Your task is to repeat exactly the lines below between the line holding "Where should I click to: Maximize" and the line holding "Task: Click the nationalpark_reprojected", inclusive, and only those.

*** Opening RECORD SET ***

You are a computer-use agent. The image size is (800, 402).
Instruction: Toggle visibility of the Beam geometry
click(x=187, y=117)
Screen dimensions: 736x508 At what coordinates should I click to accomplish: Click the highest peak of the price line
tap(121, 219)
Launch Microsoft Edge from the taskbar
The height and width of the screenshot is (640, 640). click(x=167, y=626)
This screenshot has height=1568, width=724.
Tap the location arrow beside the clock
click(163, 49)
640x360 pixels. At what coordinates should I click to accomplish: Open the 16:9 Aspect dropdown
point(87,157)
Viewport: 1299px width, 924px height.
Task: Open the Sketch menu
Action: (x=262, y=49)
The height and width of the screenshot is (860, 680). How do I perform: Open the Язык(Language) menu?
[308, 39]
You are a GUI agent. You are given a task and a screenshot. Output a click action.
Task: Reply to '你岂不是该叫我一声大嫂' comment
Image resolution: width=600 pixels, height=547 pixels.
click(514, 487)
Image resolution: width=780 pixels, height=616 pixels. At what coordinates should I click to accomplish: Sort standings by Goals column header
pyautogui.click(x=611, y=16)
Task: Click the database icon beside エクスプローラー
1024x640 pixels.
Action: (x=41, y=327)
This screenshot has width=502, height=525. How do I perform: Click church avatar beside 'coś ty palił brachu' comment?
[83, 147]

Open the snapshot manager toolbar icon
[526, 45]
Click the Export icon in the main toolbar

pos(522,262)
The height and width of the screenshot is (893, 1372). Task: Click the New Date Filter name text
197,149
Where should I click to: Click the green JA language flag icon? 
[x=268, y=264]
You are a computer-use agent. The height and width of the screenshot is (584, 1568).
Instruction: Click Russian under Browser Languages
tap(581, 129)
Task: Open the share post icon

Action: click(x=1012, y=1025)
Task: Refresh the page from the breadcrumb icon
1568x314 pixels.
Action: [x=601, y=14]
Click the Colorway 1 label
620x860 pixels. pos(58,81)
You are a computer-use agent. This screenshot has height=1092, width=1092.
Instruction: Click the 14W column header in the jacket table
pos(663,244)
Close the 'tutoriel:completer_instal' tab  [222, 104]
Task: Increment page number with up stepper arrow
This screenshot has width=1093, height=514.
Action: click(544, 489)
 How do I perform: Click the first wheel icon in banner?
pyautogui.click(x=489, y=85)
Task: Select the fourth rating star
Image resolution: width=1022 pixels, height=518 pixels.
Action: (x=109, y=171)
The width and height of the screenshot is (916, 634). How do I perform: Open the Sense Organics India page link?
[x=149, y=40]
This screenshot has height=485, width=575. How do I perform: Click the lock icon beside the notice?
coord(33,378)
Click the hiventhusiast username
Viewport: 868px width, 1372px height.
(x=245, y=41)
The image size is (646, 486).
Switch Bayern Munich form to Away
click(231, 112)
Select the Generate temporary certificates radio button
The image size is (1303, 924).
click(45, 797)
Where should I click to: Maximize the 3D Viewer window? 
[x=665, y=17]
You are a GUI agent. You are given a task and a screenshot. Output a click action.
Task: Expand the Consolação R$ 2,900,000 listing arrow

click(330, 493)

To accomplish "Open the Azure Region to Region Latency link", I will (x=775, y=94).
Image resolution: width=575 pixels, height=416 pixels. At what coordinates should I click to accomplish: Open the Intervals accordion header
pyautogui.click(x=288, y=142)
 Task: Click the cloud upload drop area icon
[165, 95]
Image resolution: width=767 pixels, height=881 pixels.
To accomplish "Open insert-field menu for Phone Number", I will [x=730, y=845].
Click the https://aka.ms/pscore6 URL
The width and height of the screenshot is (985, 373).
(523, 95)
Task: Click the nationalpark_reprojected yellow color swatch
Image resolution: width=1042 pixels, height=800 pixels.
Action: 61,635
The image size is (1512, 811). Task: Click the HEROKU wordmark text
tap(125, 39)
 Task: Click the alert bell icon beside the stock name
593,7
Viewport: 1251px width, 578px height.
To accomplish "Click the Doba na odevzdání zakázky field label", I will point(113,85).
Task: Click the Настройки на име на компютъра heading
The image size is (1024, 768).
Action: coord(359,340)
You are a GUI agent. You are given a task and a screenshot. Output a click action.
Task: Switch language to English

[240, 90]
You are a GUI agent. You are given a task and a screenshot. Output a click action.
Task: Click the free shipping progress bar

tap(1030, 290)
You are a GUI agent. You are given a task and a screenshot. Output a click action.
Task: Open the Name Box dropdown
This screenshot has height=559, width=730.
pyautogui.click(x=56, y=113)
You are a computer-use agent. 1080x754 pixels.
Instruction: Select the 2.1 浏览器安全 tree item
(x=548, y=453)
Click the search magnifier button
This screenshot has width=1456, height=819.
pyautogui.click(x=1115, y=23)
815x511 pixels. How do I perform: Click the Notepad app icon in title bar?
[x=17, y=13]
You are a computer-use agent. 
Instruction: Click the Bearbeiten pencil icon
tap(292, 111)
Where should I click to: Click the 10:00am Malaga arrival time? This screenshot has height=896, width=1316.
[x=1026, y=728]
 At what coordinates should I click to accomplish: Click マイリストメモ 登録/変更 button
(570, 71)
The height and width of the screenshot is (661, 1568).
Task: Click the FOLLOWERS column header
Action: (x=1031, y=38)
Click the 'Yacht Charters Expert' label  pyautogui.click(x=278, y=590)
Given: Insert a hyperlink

*** Closing RECORD SET ***

- **YOUR RESPONSE**
Where should I click to: Maximize the 3D Viewer window? 
[x=665, y=17]
You are a GUI agent. You are given a task and a screenshot. Output a click action.
Task: Expand the Consolação R$ 2,900,000 listing arrow

click(330, 493)

To accomplish "Open the Azure Region to Region Latency link", I will (x=775, y=94).
Image resolution: width=575 pixels, height=416 pixels. At what coordinates should I click to accomplish: Open the Intervals accordion header
pyautogui.click(x=288, y=142)
 Task: Click the cloud upload drop area icon
[165, 95]
Image resolution: width=767 pixels, height=881 pixels.
To accomplish "Open insert-field menu for Phone Number", I will [x=730, y=845].
Click the https://aka.ms/pscore6 URL
The width and height of the screenshot is (985, 373).
(523, 95)
Task: Click the nationalpark_reprojected yellow color swatch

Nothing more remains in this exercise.